[[ DATASET RECORDS, beginning ]]

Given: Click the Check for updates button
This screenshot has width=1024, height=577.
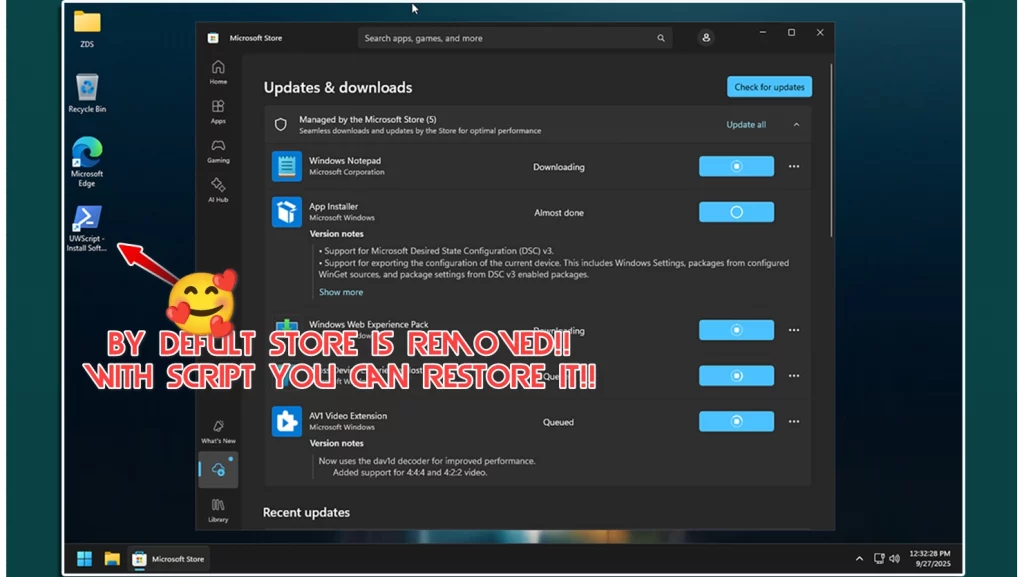Looking at the screenshot, I should click(769, 87).
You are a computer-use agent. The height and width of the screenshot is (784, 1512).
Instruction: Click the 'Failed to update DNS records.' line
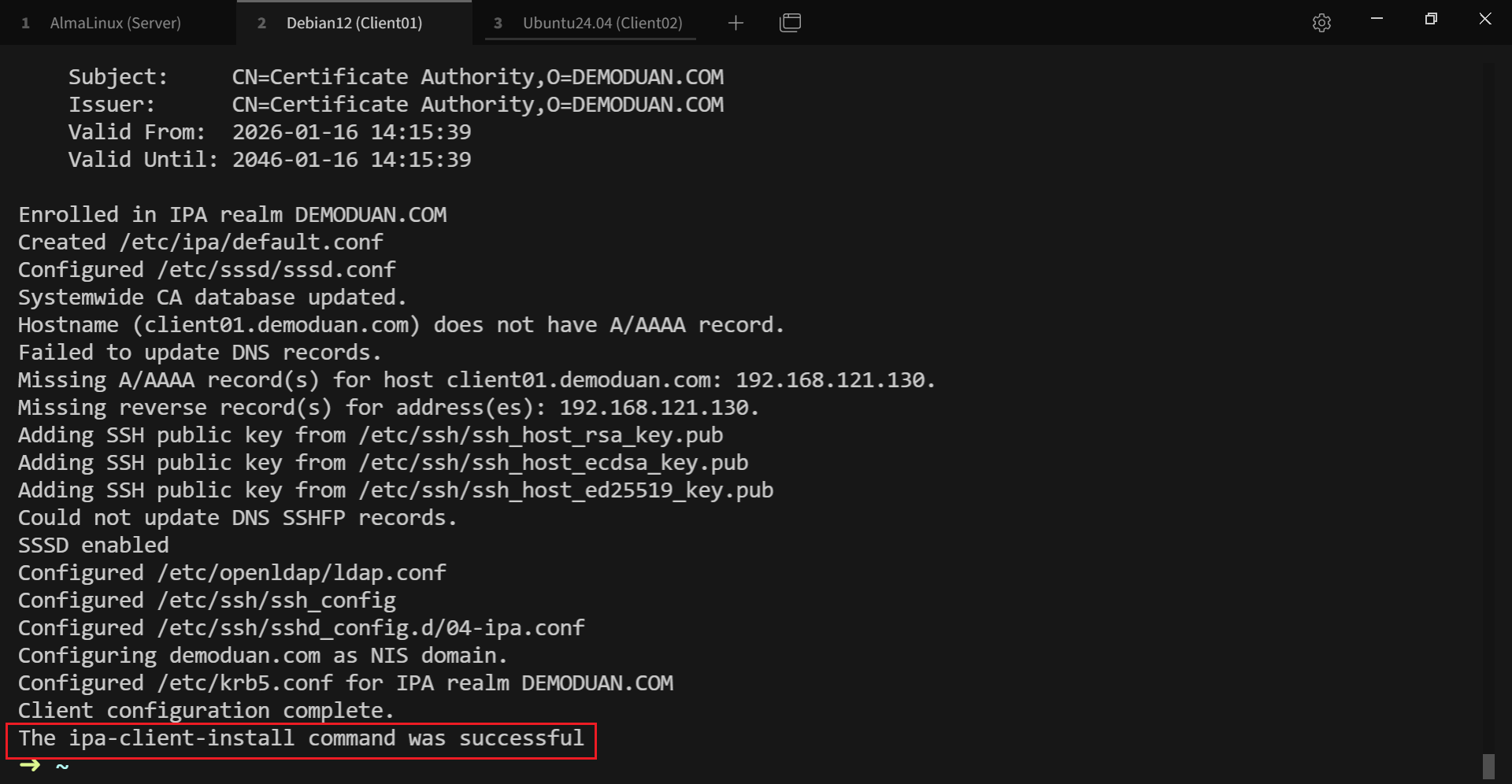[x=199, y=353]
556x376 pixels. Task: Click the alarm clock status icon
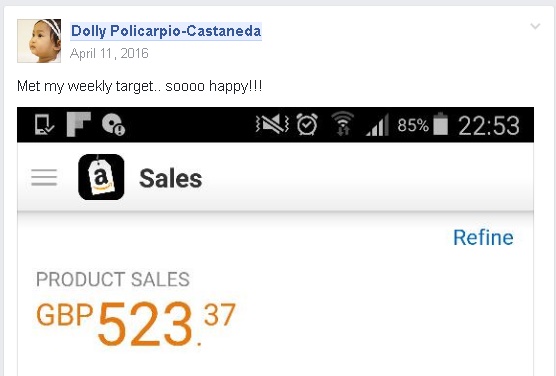(x=307, y=124)
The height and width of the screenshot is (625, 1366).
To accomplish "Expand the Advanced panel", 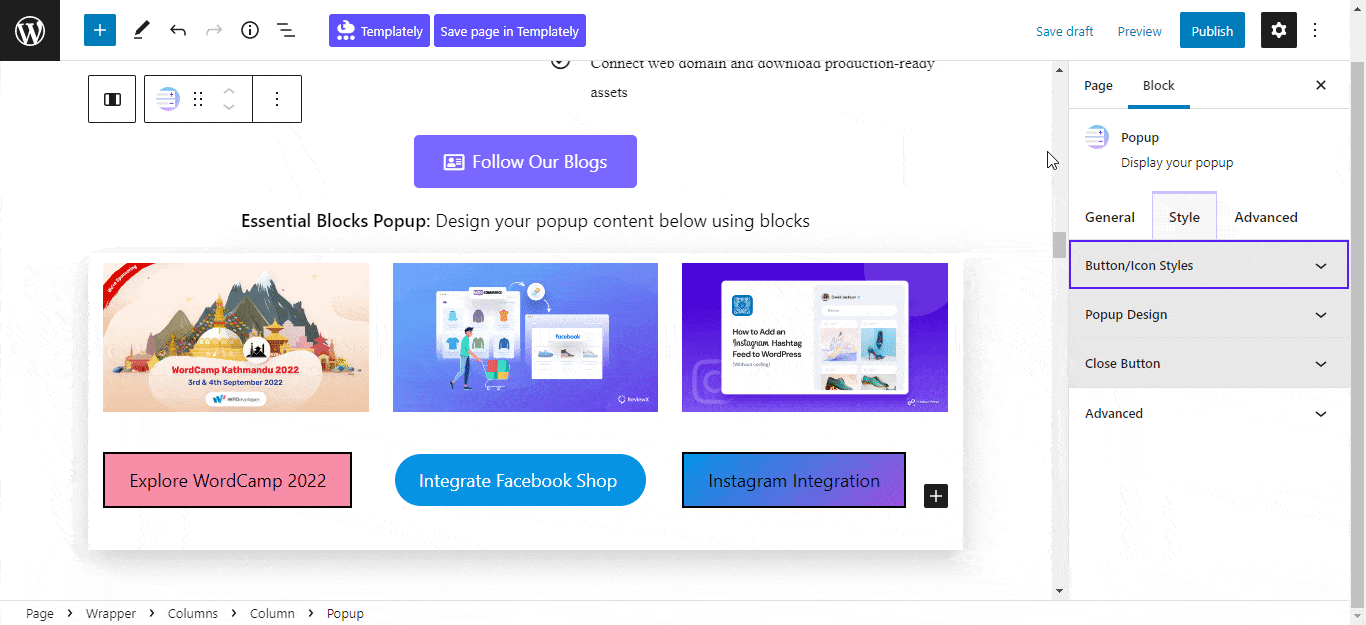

[[ DATASET RECORDS, end ]]

» TASK DIRECTIONS: The response consists of the data above printed line for line, with no pictures.

» RESPONSE FOR THIS EXERCISE:
Given: Click the Check for updates button
This screenshot has width=1024, height=577.
Looking at the screenshot, I should click(769, 87).
You are a computer-use agent. The height and width of the screenshot is (784, 1512).
Instruction: Click the 'Failed to update DNS records.' line
[x=199, y=353]
556x376 pixels. Task: Click the alarm clock status icon
(x=307, y=124)
The height and width of the screenshot is (625, 1366).
To accomplish "Expand the Advanced panel", 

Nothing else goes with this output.